--- Provided material Enclosed Below ---

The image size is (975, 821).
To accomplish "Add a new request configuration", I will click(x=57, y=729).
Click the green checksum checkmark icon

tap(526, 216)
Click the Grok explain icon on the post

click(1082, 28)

--- End of Enclosed Provided material ---

*Exercise objective*
Having read the material, return all of it word for word.

*Response area*
The image size is (975, 821).
To accomplish "Add a new request configuration", I will click(x=57, y=729).
Click the green checksum checkmark icon

tap(526, 216)
Click the Grok explain icon on the post

click(1082, 28)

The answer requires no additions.